Esta iniciativa de criar um sistema internacional de gestão do azoto procura realçar a necessidade de ter em conta uma análise global, avaliando as especificidades e realidades regionais e procurando realçar as oportunidades e barreiras que localmente se levantam. O presente desafio é o de estabelecer uma ligação entre as diferentes fontes de emissão, as diferentes formas de azoto emitidas e desenvolver um modelo integrado de distribuição espacial a nível internacional. Esta iniciativa partiu dos cientistas e pretende desenvolver-se através de parcerias financiadas pelo programa de ambiente global (Global Environment Facility, GEF) que suporta projectos e iniciativas ligadas ao desenvolvimento sustentável. O objectivo é fornecer mensagens simples e objectivas, fundamentadas pela ciência e apoiadas por organismos internacionais ou organizações mundiais, que apoiem e suportem o desenvolvimento de políticas que levem à redução dos impactos negativos a nível global. Os especialistas europeus, já em 2011, calcularam em 320 milhões de euros por ano o custo associado à poluição de azoto na Europa. Uma vez que as principais fontes de emissão são a agricultura e os combustíveis fósseis, foi proposta a redução das emissões em 20% até 2020. Isto significa aumentar a eficiência agrícola — já que mais de 50% do fertilizante adicionado se perde para o ambiente  e avaliar hábitos alimentares. Mas, para além da Europa, há que contabilizar as emissões do ponto de vista global com vista ao estabelecimento de um sistema internacional de gestão de emissões. É o que se pretende com esta iniciativa.

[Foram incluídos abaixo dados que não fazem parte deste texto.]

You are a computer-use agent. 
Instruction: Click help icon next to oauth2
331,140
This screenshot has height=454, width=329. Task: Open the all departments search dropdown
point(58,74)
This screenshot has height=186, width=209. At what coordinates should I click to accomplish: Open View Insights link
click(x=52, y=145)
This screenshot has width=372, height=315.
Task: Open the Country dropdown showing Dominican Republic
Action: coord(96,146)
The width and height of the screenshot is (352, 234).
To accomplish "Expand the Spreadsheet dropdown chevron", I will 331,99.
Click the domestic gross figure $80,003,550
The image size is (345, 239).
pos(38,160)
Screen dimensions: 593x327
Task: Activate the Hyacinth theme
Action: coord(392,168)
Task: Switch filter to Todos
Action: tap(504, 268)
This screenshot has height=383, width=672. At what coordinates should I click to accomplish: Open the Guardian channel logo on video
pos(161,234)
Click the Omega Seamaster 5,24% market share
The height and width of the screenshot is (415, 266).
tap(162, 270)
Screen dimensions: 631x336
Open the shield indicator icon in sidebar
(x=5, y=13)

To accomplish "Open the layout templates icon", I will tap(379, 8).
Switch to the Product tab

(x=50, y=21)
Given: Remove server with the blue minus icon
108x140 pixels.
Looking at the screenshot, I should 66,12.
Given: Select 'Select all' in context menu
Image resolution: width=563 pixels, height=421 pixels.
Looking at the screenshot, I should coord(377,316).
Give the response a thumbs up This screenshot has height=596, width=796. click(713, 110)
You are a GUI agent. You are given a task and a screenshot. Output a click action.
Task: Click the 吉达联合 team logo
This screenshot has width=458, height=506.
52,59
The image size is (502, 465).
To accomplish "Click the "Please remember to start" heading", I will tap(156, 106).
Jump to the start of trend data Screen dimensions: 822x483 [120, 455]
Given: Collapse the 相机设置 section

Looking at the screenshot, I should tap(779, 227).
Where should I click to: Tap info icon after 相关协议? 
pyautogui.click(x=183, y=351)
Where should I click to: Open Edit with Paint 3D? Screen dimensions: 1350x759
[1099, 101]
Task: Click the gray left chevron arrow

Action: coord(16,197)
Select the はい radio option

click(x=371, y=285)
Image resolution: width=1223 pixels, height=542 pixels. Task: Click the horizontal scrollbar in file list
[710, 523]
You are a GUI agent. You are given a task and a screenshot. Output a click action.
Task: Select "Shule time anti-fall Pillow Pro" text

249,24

Para Portugal, esta foi uma oportunidade quase perdida, já que nem técnicos do Ministério da Agricultura, do do Ambiente ou da Agência Portuguesa do Ambiente, estiveram presentes. Apenas cientistas da Universidade de Lisboa. É tempo de encarar o azoto como problema global e abordá-lo de forma multidimensional, envolvendo cientistas, governantes dispostos a legislar, técnicos competentes para monitorizar e jornalistas atentos para comunicar. Urge, pois, desenvolver uma nitrocidadania local (vide PÚBLICO de 17 de Dezembro de 2014) para minimizar os impactos globais provocados pela necessidade de alimentar a crescente população mundial.